(Extract Opens)
I posted a summary of my Windows 7 upgrade experience on my tech blog. I spent most of yesterday and today doing the upgrade, installing the OS, application files, etc. I’m now up in full product mode, writing blog entries, coding new apps, and checking email once again.
Now, I did decide to make the switch from a 32-bit OS to 64-bit, so along with that came some problems. Mainly, with device drivers for my TV Tuner card, scanner, and printer. Ultimately, I replace the tuner card and scanner with models that supported the 64-bit OS, and I bought a new printer-to-USB cable for my ancient HP Laser Printer. So I solved my driver incompatibility issues by going with new hardware.
For a TV Tuner card, I purchased a Hauppauge WinTV-1850 MCE which is designed to work with Windows 7 Media Center. This card was priced at $120 US from Fry’s Electronics, and comes with a special remote control. It does have a IR emitter to control a cable or satellite set-top box (for changing channels), however, it doesn’t work with the Windows Media Center application. As such, I continued to use the special Media Center USB receiver-remote control that I was using for the last several months with my old Vista system. As with my old WinTV-150 tuner card, the 1850 model also comes with a hardware MPEG encoder which handles the video compression (and not relying on the desktop PC’s processor).
(Extract Closes)
(Record excerpts Opens)
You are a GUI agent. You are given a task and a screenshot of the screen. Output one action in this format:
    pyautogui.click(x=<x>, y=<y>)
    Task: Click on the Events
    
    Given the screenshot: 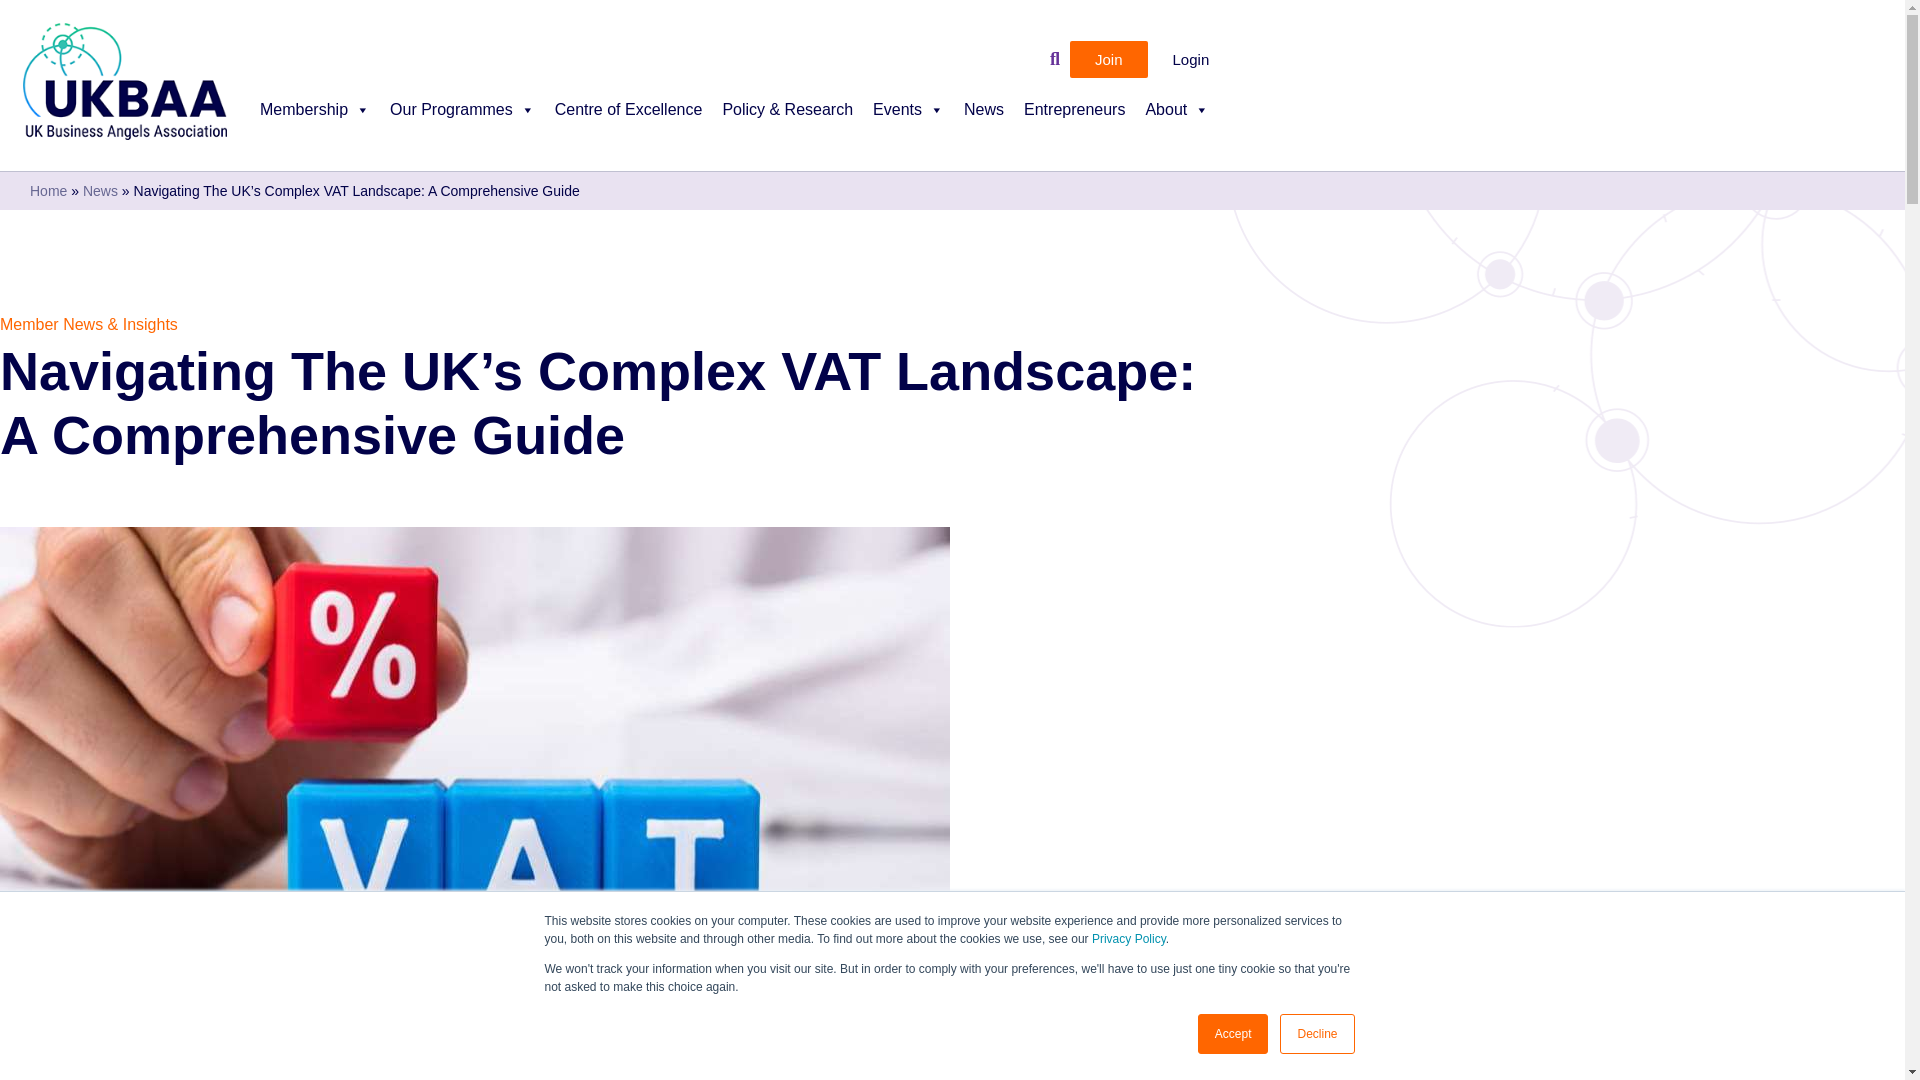 What is the action you would take?
    pyautogui.click(x=908, y=120)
(Record excerpts Closes)
## To do
1. Copy from the Windows 7 upgrade post the passage that starts at the words "For a TV Tuner" and ends after the words "desktop PC’s processor).".
2. Answer these questions from the Windows 7 upgrade post.
(a) Which TV Tuner card was purchased?
(b) How were the driver incompatibility issues solved?
(c) What price was paid for the tuner card, and where was it bought?

## Solutions to each task
1.
For a TV Tuner card, I purchased a Hauppauge WinTV-1850 MCE which is designed to work with Windows 7 Media Center. This card was priced at $120 US from Fry’s Electronics, and comes with a special remote control. It does have a IR emitter to control a cable or satellite set-top box (for changing channels), however, it doesn’t work with the Windows Media Center application. As such, I continued to use the special Media Center USB receiver-remote control that I was using for the last several months with my old Vista system. As with my old WinTV-150 tuner card, the 1850 model also comes with a hardware MPEG encoder which handles the video compression (and not relying on the desktop PC’s processor).

2.
(a) A Hauppauge WinTV-1850 MCE.
(b) By going with new hardware.
(c) $120 US, from Fry's Electronics.